From: Anthony W. Youngman <wol_at_thewolery.demon.co.uk>
Date: Tue, 8 Jun 2004 00:02:49 +0100
Message-ID: <bXlBuYMZQPxAFwBs@thewolery.demon.co.uk>


In message <u60wc.5736$mK.281_at_newssvr32.news.prodigy.com>, Eric Kaun <ekaun_at_yahoo.com> writes
>> And don't forget - our FILE (should
>> be) normalised, so we can access it just as if it were five or six
>> relational tables ...
>>
>> Yep. The database itself is more complex. But the business analysis is
>> MUCH simpler, such that the total system complexity is a lot less.
>
>In what way does storing the invoice in a single file mean the business
>analysis is simpler? You still had to identify attributes, and then of
>course make sure the ordering of elements in the MV attributes is the same,
>and possibly dissect values into sub-values...

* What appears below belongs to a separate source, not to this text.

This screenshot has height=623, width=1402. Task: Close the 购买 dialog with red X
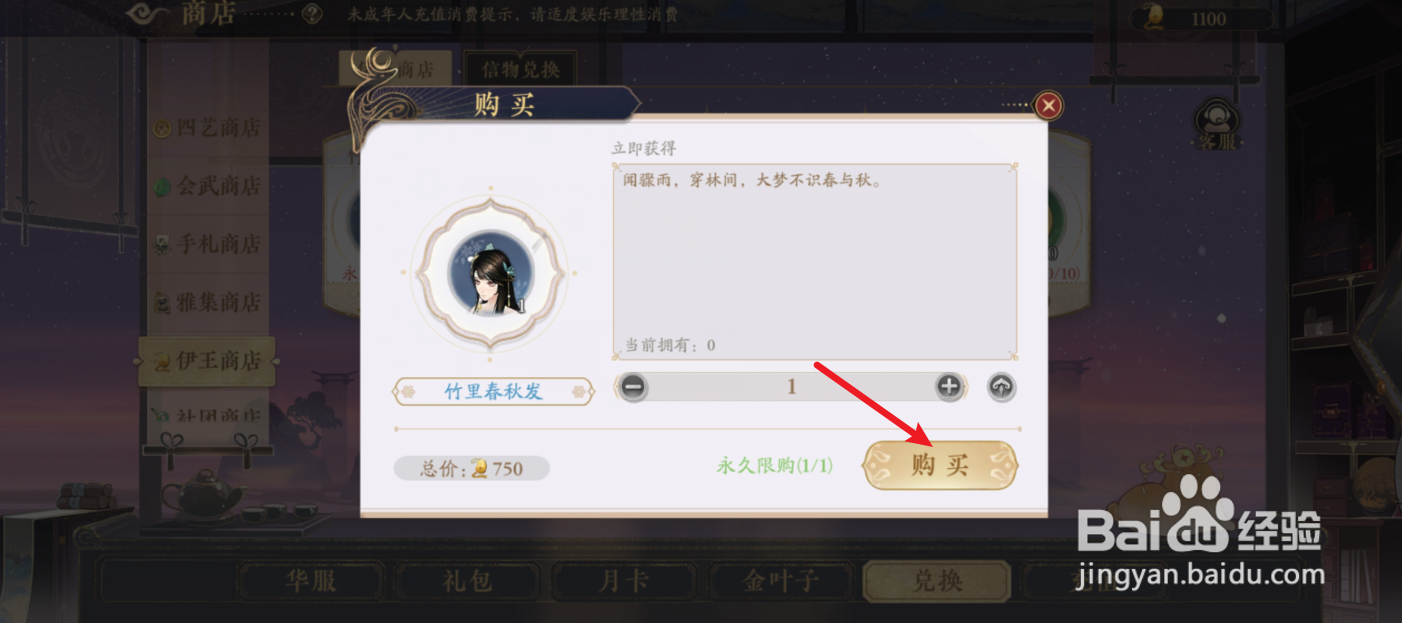[1048, 105]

When I analyse our MV system at work, I think in terms of physical objects. I then decompose each physical object into normal form. I DON'T NEED to think about other objects while I'm decomposing the one in front of me.

We're in the progress of porting to MS SQL-Server. The data diagram is an ABSOLUTE NIGHTMARE! When I look at the table diagram it's an absolute spaghetti of links EVERYWHERE! I don't have a clue which tables model which physical object, the meaning of links isn't intuitive.

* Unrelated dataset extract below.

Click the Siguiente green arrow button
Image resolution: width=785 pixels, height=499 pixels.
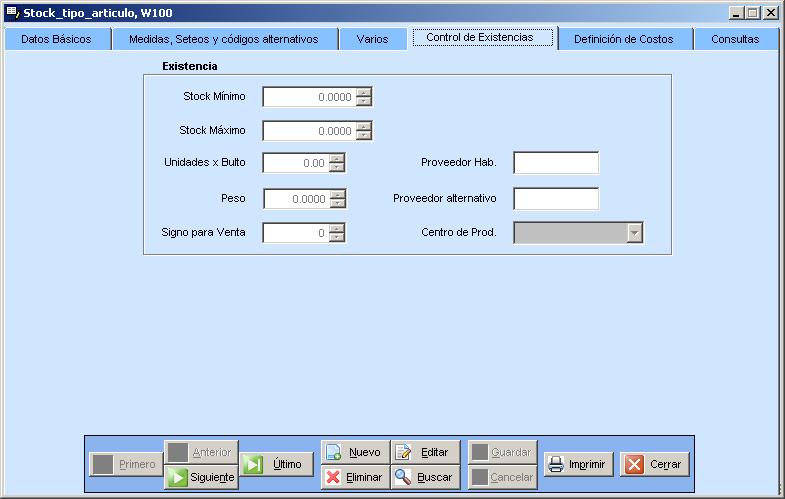point(201,477)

Trying to juggle hundreds of tables is far harder than keeping track of several tens of physical objects to which I can relate, even if each of those objects is then broken down logically into normal form.

The MV database layout imposes a grouping which helps me grasp the system complexity. While I can easily view the MV structure as equal to the relational structure, a true relational database does not give me the MV structure which appears much less complicated by virtue of appealing to the way I naturally view the world.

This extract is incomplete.